We have already narrated some of the circumstances by which the fetters were forged to which allusion is made in the preceding paragraph. When Columbus reached Hispaniola and landed at the port of Santo Domingo (which had been founded in 1496 by Don Bartholomew, acting under his orders), he was worn with watching, nearly blind, suffering from the gout, and exceedingly despondent. He was refreshed by the meeting with sturdy Don Bartholomew, and one of his first proceedings, after arrival, was to issue a proclamation confirming the title of adelantado, which he had bestowed upon his brother, and heartily approving his course with reference to the rebels. These were now in full possession of Xaragua, and were shortly reinforced by the very vagabonds and criminals brought over by Columbus as his crews. Thus quickly these foul birds revenged themselves upon the author of their banishment. They joined with Roldan and his ruffians, and between them they completed the ruin of the island, which the lust and cruelty of Spaniards had begun.

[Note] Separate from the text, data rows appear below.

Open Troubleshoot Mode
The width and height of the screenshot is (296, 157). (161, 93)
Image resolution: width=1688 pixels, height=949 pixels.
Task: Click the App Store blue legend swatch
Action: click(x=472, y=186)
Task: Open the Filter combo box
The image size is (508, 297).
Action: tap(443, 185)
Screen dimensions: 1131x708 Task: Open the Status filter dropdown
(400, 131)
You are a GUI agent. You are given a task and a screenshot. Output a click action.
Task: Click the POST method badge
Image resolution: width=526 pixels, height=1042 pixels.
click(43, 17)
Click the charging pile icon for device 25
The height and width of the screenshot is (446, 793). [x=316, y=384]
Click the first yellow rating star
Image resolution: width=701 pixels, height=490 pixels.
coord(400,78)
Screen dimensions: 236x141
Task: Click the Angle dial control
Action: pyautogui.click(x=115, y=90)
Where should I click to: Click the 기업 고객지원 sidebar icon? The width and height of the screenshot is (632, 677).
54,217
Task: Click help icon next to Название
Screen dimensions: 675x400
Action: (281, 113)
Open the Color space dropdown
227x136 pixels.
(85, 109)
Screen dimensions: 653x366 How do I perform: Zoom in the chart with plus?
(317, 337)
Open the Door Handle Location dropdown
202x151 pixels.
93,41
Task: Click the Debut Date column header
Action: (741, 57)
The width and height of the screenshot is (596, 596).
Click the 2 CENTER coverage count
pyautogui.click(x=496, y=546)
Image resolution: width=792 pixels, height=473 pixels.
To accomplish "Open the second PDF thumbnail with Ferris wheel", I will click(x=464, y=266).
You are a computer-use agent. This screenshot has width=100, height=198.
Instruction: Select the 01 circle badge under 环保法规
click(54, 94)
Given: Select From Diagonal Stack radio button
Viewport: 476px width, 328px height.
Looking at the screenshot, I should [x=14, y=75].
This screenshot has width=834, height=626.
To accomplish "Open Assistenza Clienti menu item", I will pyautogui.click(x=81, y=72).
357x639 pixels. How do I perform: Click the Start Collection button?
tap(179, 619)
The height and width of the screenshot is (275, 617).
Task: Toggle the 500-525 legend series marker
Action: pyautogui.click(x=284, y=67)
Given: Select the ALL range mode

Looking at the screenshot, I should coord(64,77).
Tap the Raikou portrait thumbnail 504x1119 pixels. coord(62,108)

The condition of the Indians was heart-breaking; but Columbus, lost to a sense of their wrongs, in view of the appalling misery among the Spaniards themselves, still continued to urge their enslavement as the only hope of the colonists. In treating with the rebels, even after vainly endeavoring to subdue them by force, he consented to their taking with them to Spain a large number of Indians as servants and slaves, some of whom were sold in Seville. Queen Isabella is said to have been greatly incensed at this usurpation of her authority in the matter of allowing rebels against the government to return with human chattels, and gave orders that restitution should be made to the unfortunate natives; but these orders were not obeyed. It was the policy of the crafty Ferdinand to allow her to issue such orders as a sop to her conscience; but her "righteous indignation" rarely carried her to the excess of sacrificing any pecuniary interest of the crown. The King and the Admiral had a perfect understanding on this point, whatever may have been the disfavor in which the latter was held by the former



To the end of his career, Christopher Columbus continued his recommendations to the crown that the Indians be enslaved for the profit of the sovereigns and salvation of the colonies, and the vessels returning to Spain were nearly always full of miserable wretches who had been torn from their homes at his behest. They were generally stigmatized as "cannibals," "insurgents," or "rebels"; but sometimes Columbus made no pretence that they were sent to be sold into slavery for any other reason than the real one—namely, profit to himself and his sovereigns.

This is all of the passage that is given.